| PROBLEM STATEMENT |
Rewrite the entries starting at the line that has "Viewport: 1200px width, 700px" and stopping after the line that has "The width and", with "hamburger menu" changed to "main menu" and nothing else altered. Leave out the pictures.

| TASK INPUTS |
################

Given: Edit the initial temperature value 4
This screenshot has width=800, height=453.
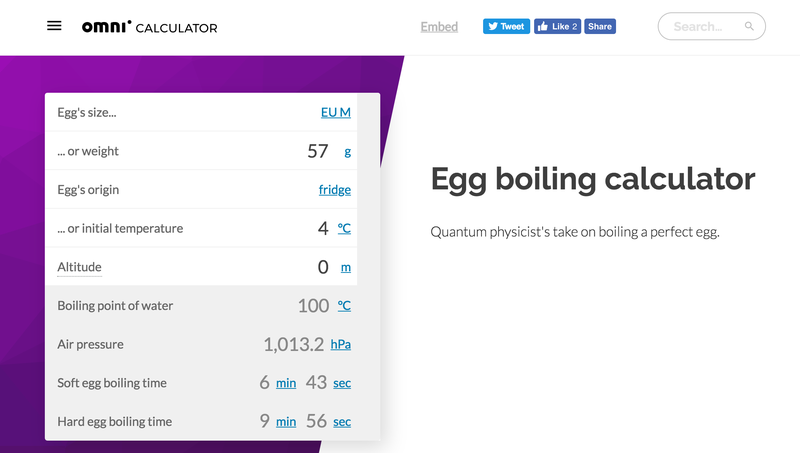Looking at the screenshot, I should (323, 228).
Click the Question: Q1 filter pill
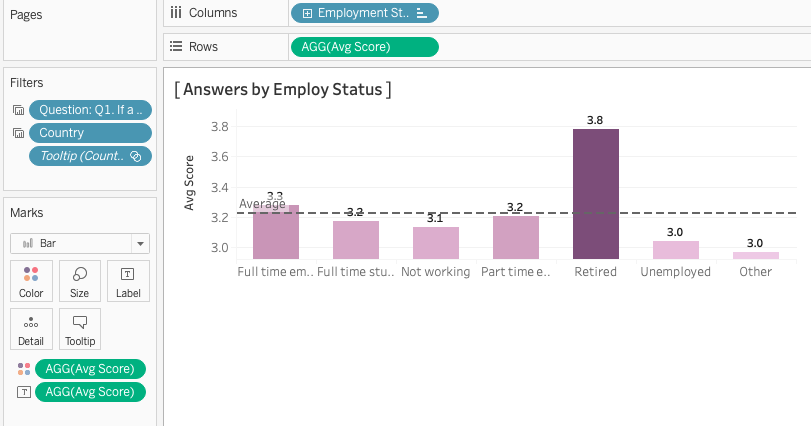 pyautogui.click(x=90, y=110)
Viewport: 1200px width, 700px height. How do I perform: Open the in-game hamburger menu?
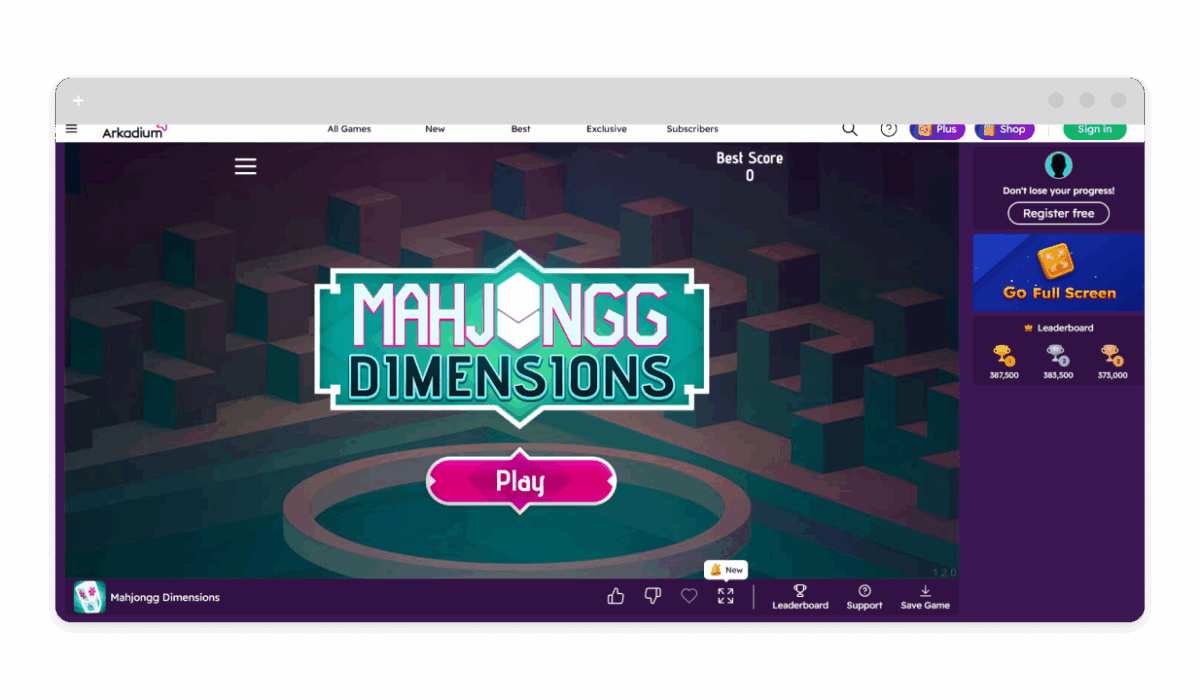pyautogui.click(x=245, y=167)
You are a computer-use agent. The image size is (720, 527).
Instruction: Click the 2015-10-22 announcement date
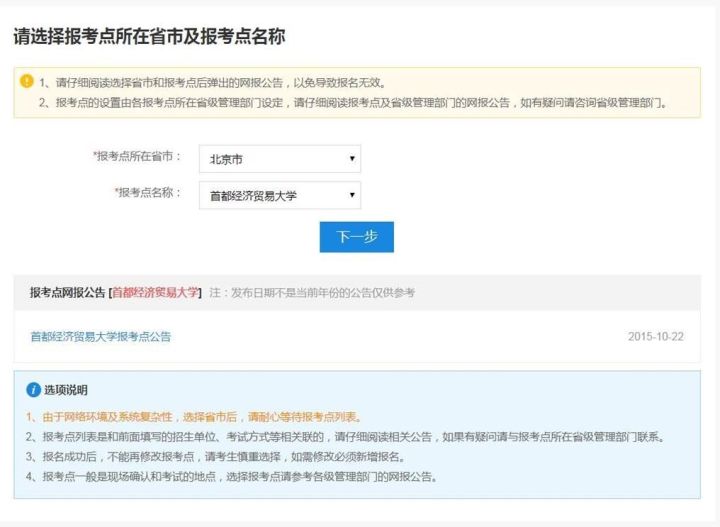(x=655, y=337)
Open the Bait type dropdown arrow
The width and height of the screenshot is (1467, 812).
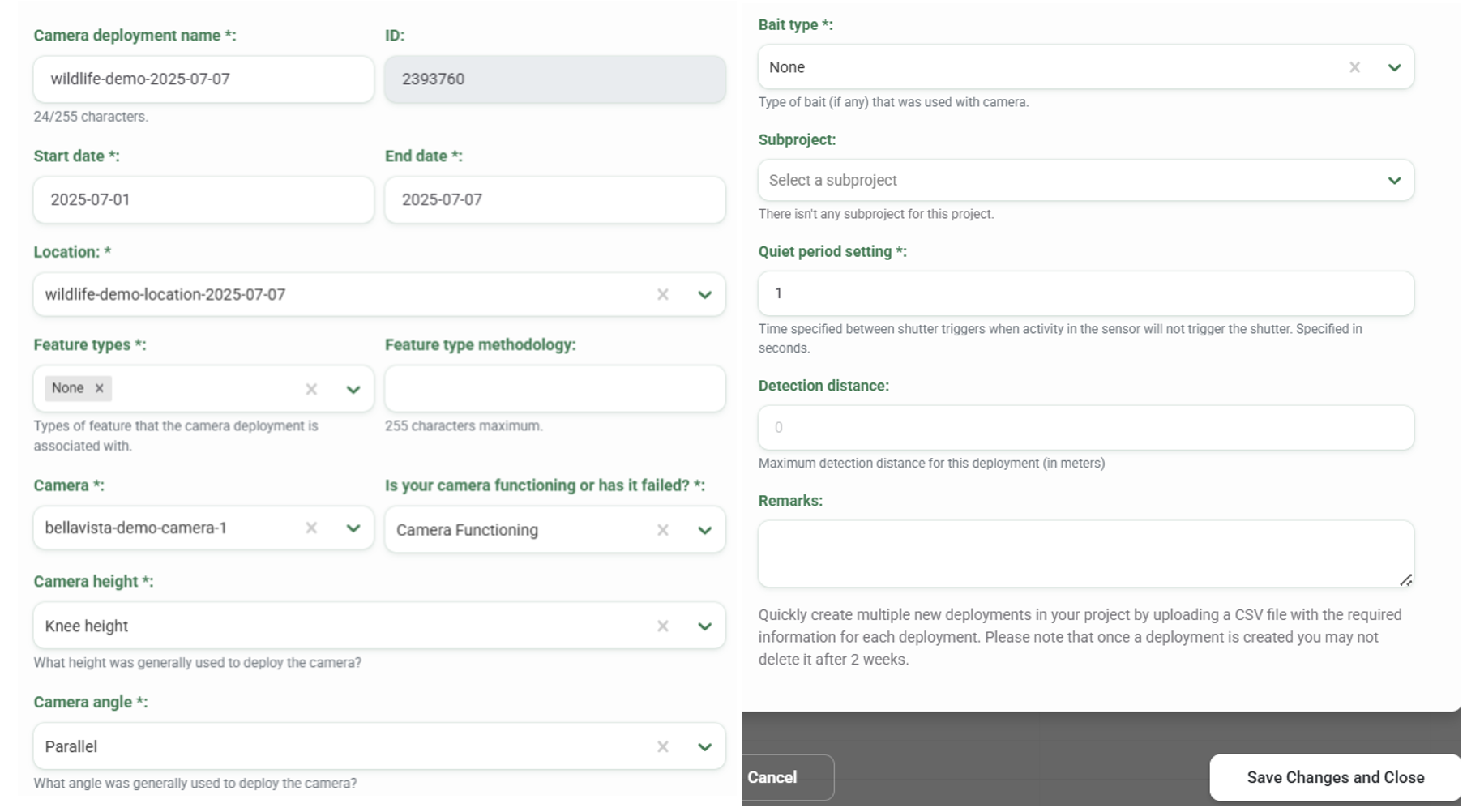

################

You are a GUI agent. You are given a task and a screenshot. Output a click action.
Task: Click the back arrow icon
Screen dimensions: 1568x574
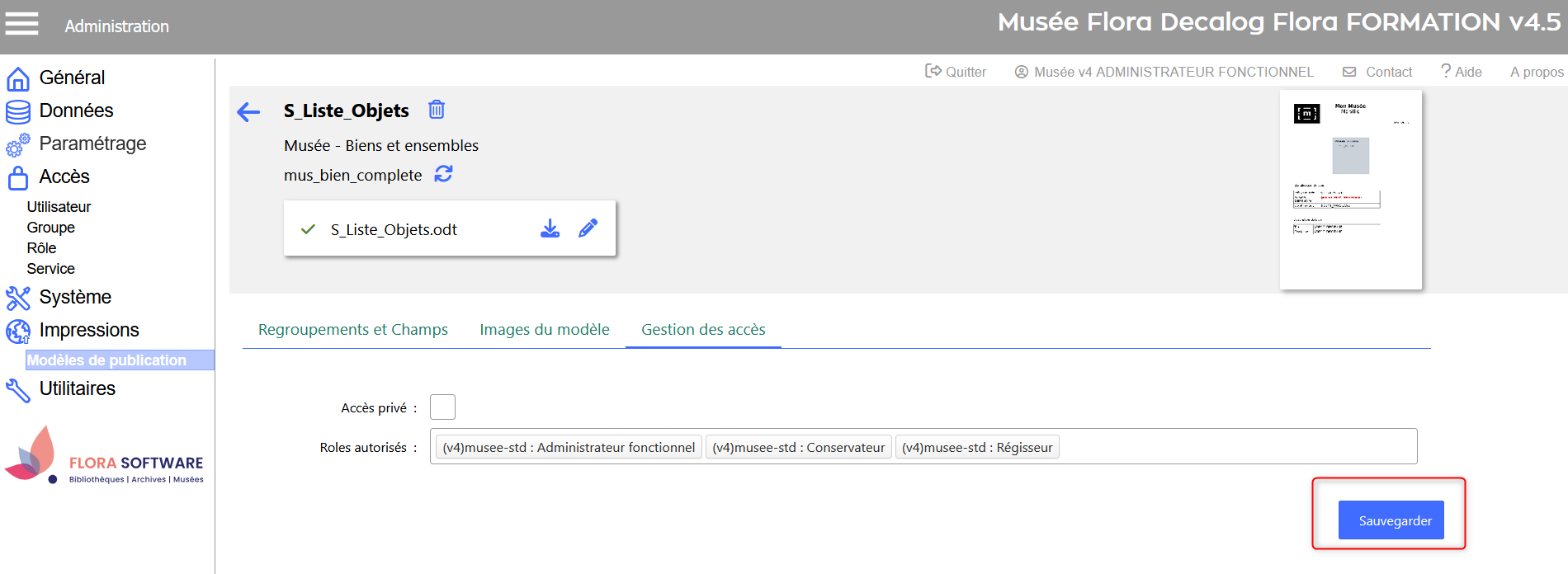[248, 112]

################

| SOLVED PROBLEM |
Viewport: 1200px width, 700px height. How do I perform: Open the in-game main menu?
pyautogui.click(x=245, y=167)
You are a computer-use agent. The image size is (720, 527).
Instruction: Click the 2015-10-22 announcement date
(x=655, y=337)
Open the Bait type dropdown arrow
The width and height of the screenshot is (1467, 812).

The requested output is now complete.